Chad Norman lives beside the high-tides of the Bay of Fundy, in what is known as the hub of Nova Scotia.
He has given talks and readings in Denmark, Sweden, Wales, Ireland, Scotland, America, and across Canada.
His poems continue to appear in publications around the world and have been translated into Danish, Albanian, Romanian, Turkish, and Italian.
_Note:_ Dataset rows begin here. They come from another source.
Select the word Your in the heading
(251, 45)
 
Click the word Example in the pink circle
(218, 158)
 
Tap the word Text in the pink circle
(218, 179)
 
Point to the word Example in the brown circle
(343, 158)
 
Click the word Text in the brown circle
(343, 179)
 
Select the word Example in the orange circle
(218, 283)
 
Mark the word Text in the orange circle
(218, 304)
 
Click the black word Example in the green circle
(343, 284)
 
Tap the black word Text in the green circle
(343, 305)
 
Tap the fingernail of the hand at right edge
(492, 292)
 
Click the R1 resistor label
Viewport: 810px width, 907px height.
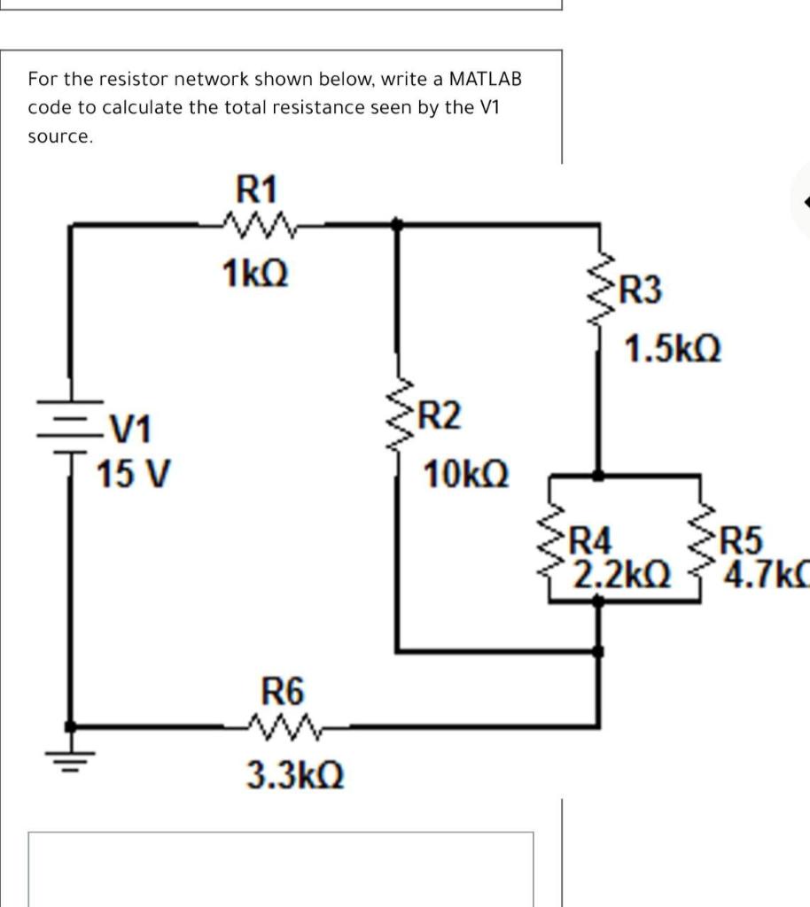pyautogui.click(x=257, y=190)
His latest collections are Selected & New Poems ( Mosaic Press, Oakville, Ontario, Canada), and Waking Up On The Wrong Side Of the Sky (Grant Block Press, Truro, N.S., Canada). A new collection, Squall: Poems In The Voice Of Mary Shelley, is due out Spring, 2020.
NOTES ON FINDING PEACE
To stop the sound of one's footsteps and kind of make a trade with tall neighbourhood fir trees and the wind winter offers the morning seems easy when no thought is needed. Then what is not to be called debris can be observed all along the sidewalk to entertain in a way both ear and eye, caught in a crack the frost caused in the shape of a familiar mystery, one I figured out during other walks, one I have found more than once, an icy broken twig, a tiny discarded peace sign.
A READING OF CLOUDS*
Someone says something about a storm. So I say what better time to head out for a walk... my favourite walk. Each step allows me to see the stones again, allows me to feel a change one I only know as a new season. Each look up at a vocal sky brings what I hear, what I question to know a sound I dare believe is a reading of clouds... those ones I can't name. Those ones I see and have seen many times when my neck needs a workout. A reading of clouds, each gust like a language meant for me, why I've spent a lifetime seeking what the sky is about and what I will never be a part of... left to stare and talk out loud to the wind about whatever those clouds are named. Each one, all of them way above anything I might’ve been myself, or the other curious men I can say are also locked to and led by unforgettable stories often written about the land. *written between March 12-18 during the worldwide outbreak of the Coronavirus.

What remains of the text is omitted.